Category : Assembly Language Source Code
Archive   : TOASM30A.ZIP
Filename : TOASM.DOC
TOASM
Version 4.2a
Shareware Version 3.0a
Copyright (c) 1988,1989
PRINCE WILLIAM CUSTOM COMPUTERS
P.O.B. 2106
Woodbridge, VA 22193
(703) 590-3360
TABLE OF CONTENTS
INTRODUCTION 1
INVOKING TOASM 2
HOW TOASM WORKS 2
OUTPUT DESCRIBED 3
BUILDING A .USR FILE 4
NOTES 6
TIPS 7
KNOWN ERRORS 7
SHAREWARE NOTES
This Shareware version of TOASM is fully functional but somewhat
limited in the size of the files that can be converted. The symbol
table is restricted to 1024 entries to reduce the memory required.
The number of possible user comments and user labels is also reduced.
This is to allow users with limited available memory to use TOASM.
Registered users will receive two copies of TOASM.EXE, one with
similar capabilities to this version and one optimized for 640kb
equipped machines. Registered users will also receive one free update
and discounts on further updates.
Registration is only $45.00! Just send your check or money order to the
above address.
TOASM
INTRODUCTION
TOASM is a program which converts .EXE and .COM files to assembly
language. The generated assembly language is fully compatible with
MASM 4.0 from MicroSoft. While many programs can be converted without
intervention by the user, the user can also provide input through a
.USR file to improve the results. Several programs are included with
TOASM to aid the user in developing a .USR. Also included are several
programs which demonstrate the operation of TOASM.
DUMP is a program which will dump any file in both hexadecimal and
ascii to either the screen, a printer or a file.
FREF is a program which looks through a specified file for references
to addresses provided by the user.
TESTEXE.EXE is a EXE type program which is being used in the
development of TOASM. Each time a problem is discovered converting a
EXE type program, that problem is added to this file. It has no
practical value as anything other than a test for TOASM and to
demonstrate the operation of TOASM with .EXE type files.
TESTEXE.USR is a sample .USR file which is used to convert
TESTEXE.EXE.
TESTCOM.COM is a COM type program which is being used in the
development of TOASM. Each time a problem is discovered converting a
COM type program, that problem is added to this file.
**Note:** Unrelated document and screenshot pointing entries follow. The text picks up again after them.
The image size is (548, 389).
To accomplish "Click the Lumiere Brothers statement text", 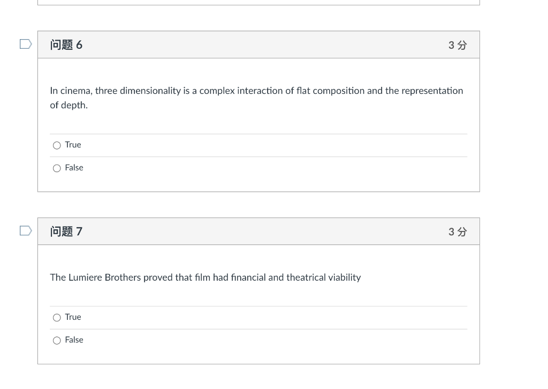I will [206, 278].
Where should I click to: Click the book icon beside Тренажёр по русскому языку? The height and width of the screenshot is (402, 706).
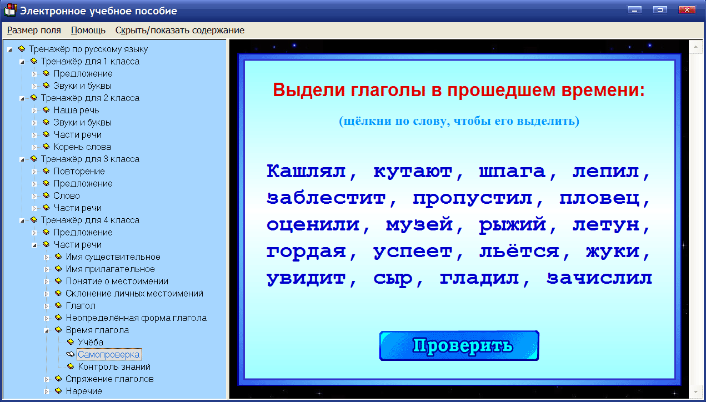[x=21, y=49]
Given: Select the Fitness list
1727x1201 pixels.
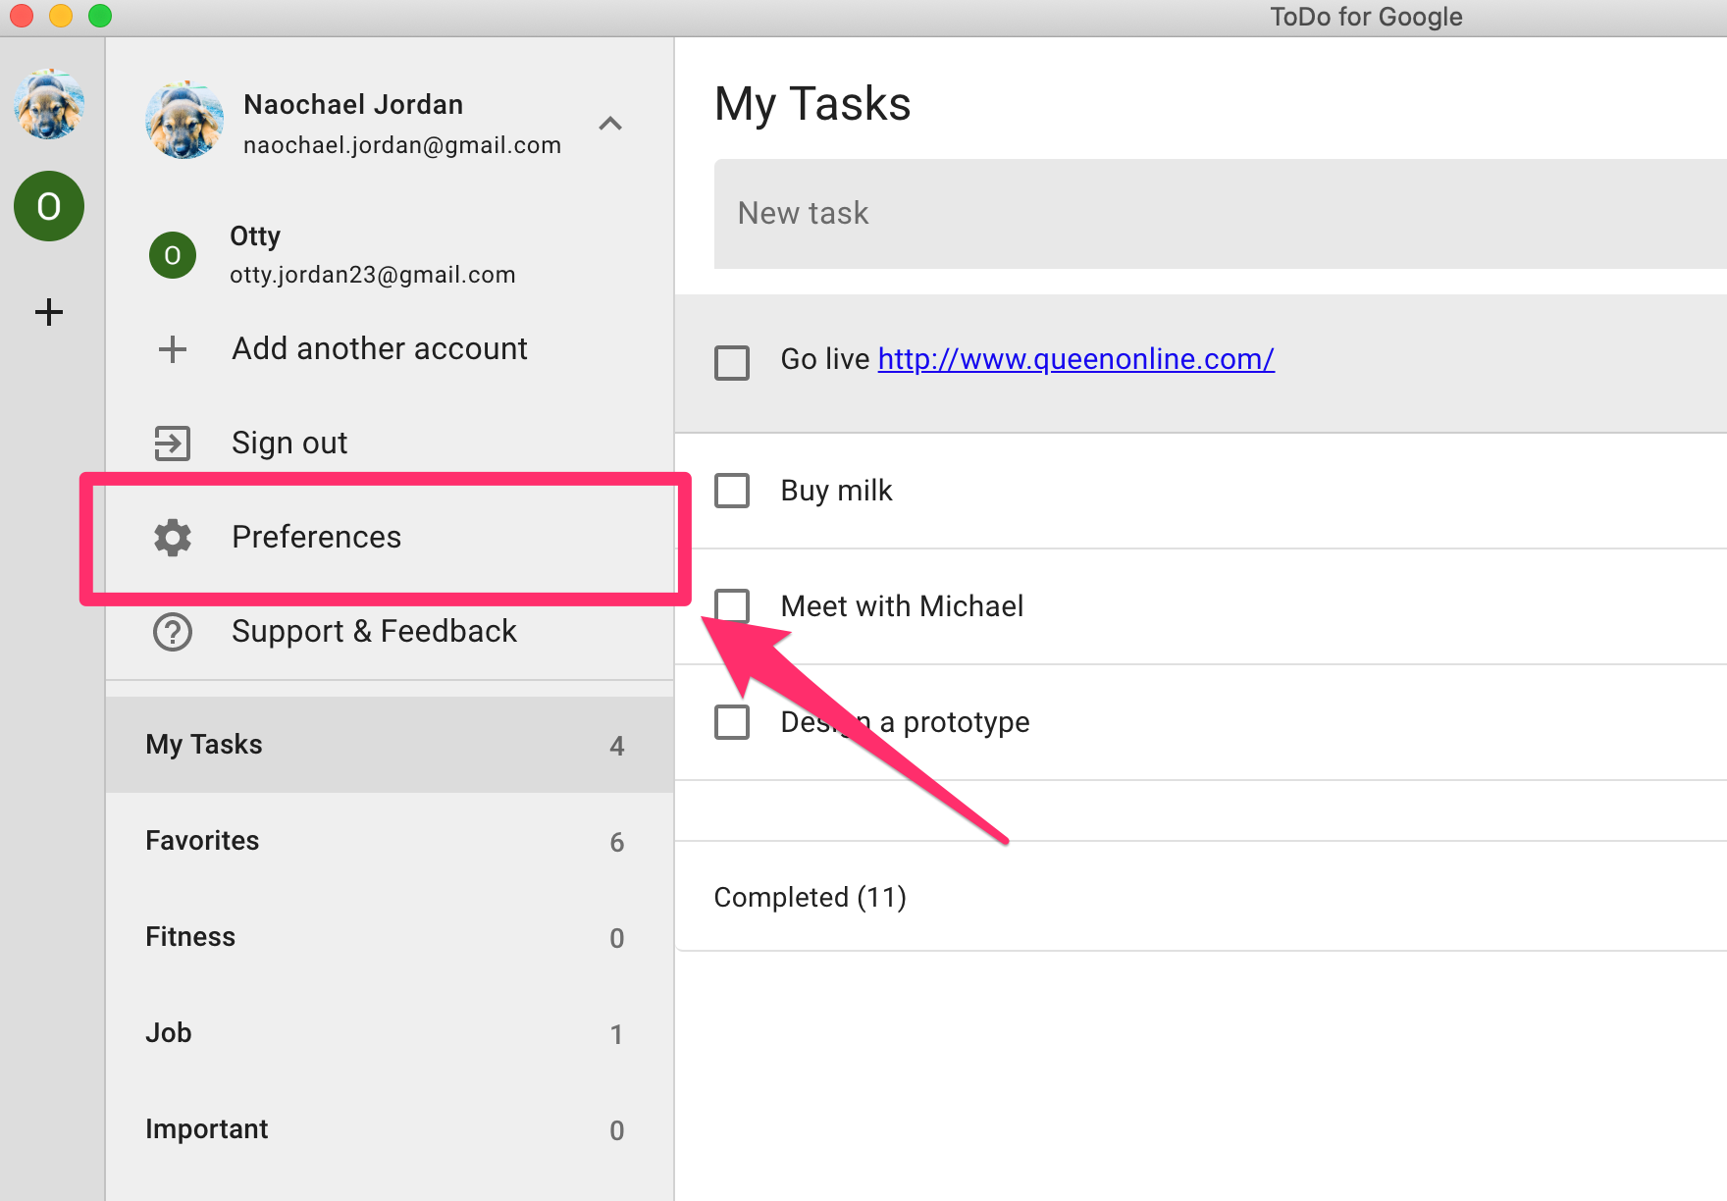Looking at the screenshot, I should (x=189, y=937).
It has no
practical value as anything other than a test for TOASM and to
demonstrate the operation of TOASM with .COM type files.
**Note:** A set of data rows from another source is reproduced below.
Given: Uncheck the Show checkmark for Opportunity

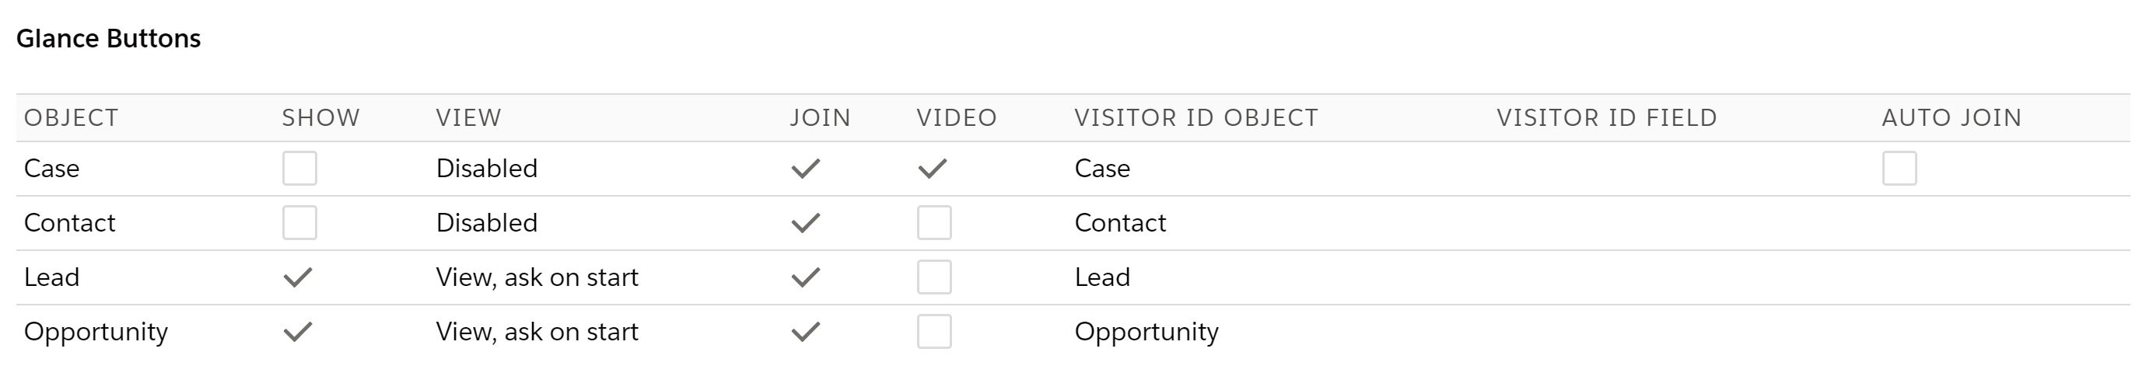Looking at the screenshot, I should [298, 331].
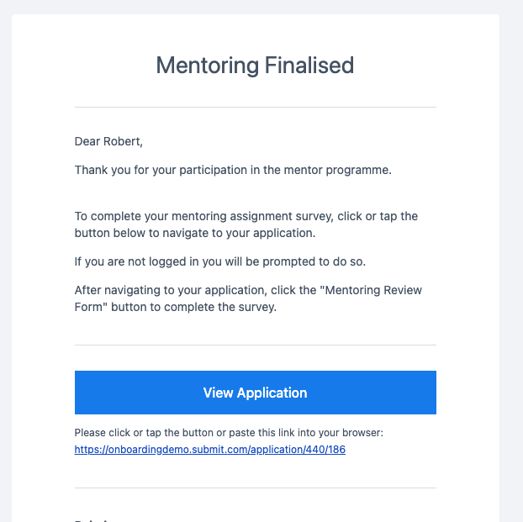The width and height of the screenshot is (523, 522).
Task: Click the partially visible bold text at bottom
Action: click(91, 520)
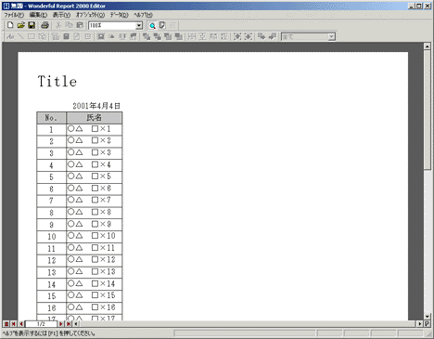Click the horizontal scrollbar right arrow

(x=420, y=324)
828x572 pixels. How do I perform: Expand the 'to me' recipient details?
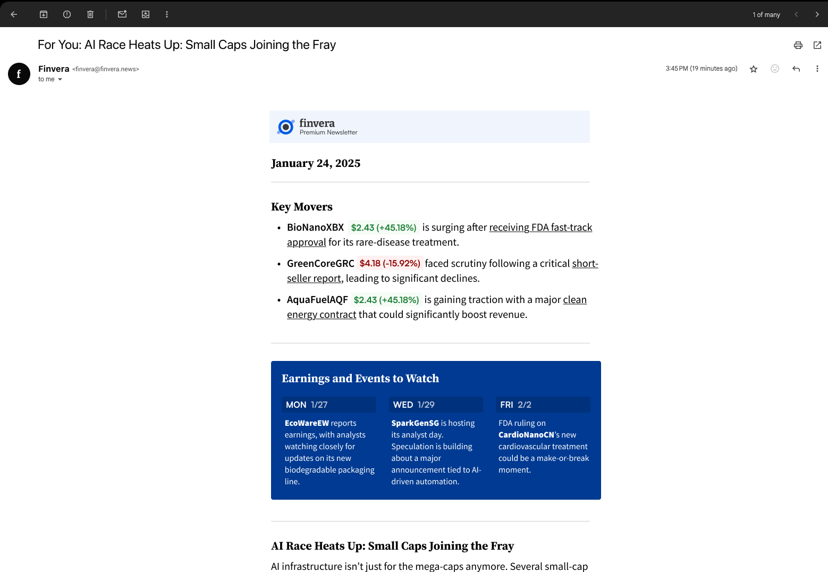pos(60,79)
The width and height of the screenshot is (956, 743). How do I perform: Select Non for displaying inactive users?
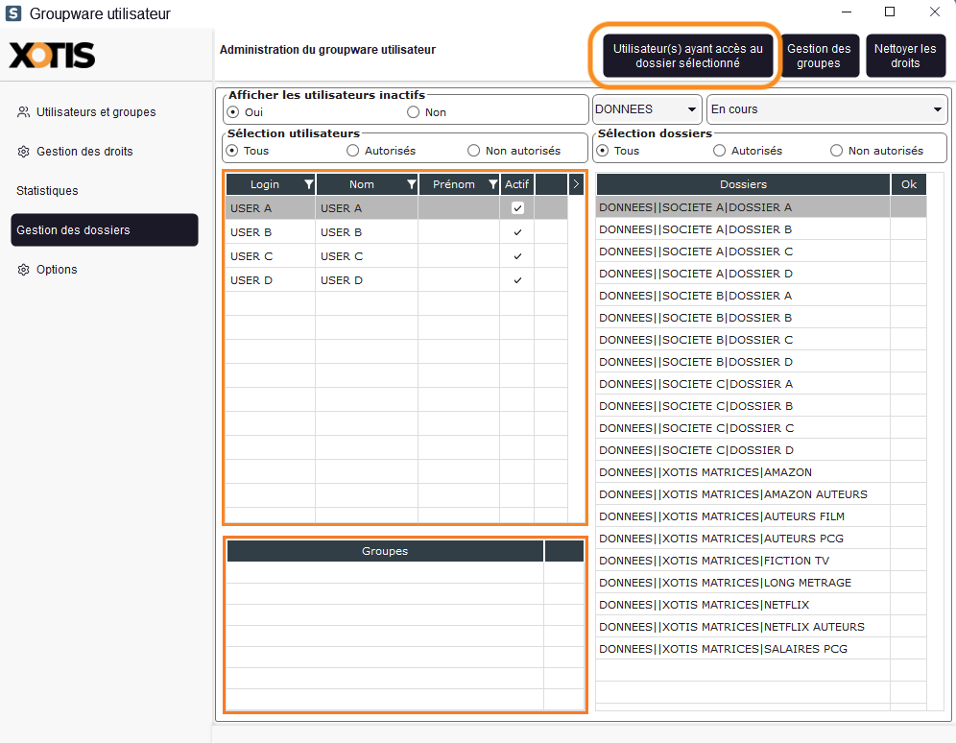coord(414,112)
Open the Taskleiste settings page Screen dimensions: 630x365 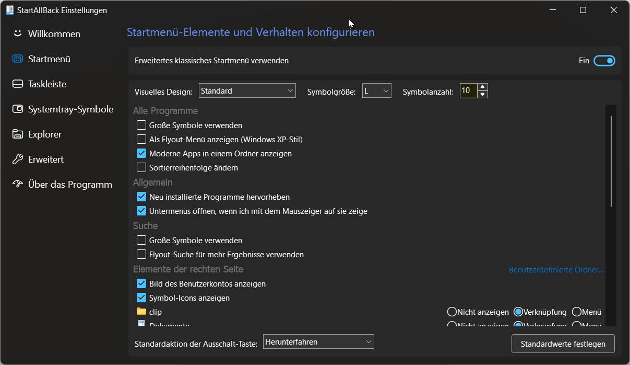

TESTCOM.USR is a sample .USR file which is used to convert
TESTCOM.COM.
TST.BAT is a batch file which will convert both TESTEXE.EXE and
TESTCOM.COM to assembly language. The user may need to change some
commands in this file for different assemblers and/or linkers.
TOASM - 1
INVOKING TOASM
TOASM is started from the DOS command prompt. The only required
argument is the file name of the file to be converted. Two optional
parameters are available.
TOASM InFil.ext [OtFil] [UsrFil]
InFil is the name of the file to be converted. The file name extension
(.ext) is required.
OtFil is an optional name for the generated output file. If not
provided, then the .ASM file will be named InFil.ASM where InFil is
the same as the input file name. It is usually a good idea to provide
the OtFil name so that the original InFil is not overwritten when the
.ASM file is subsequently assembled and linked.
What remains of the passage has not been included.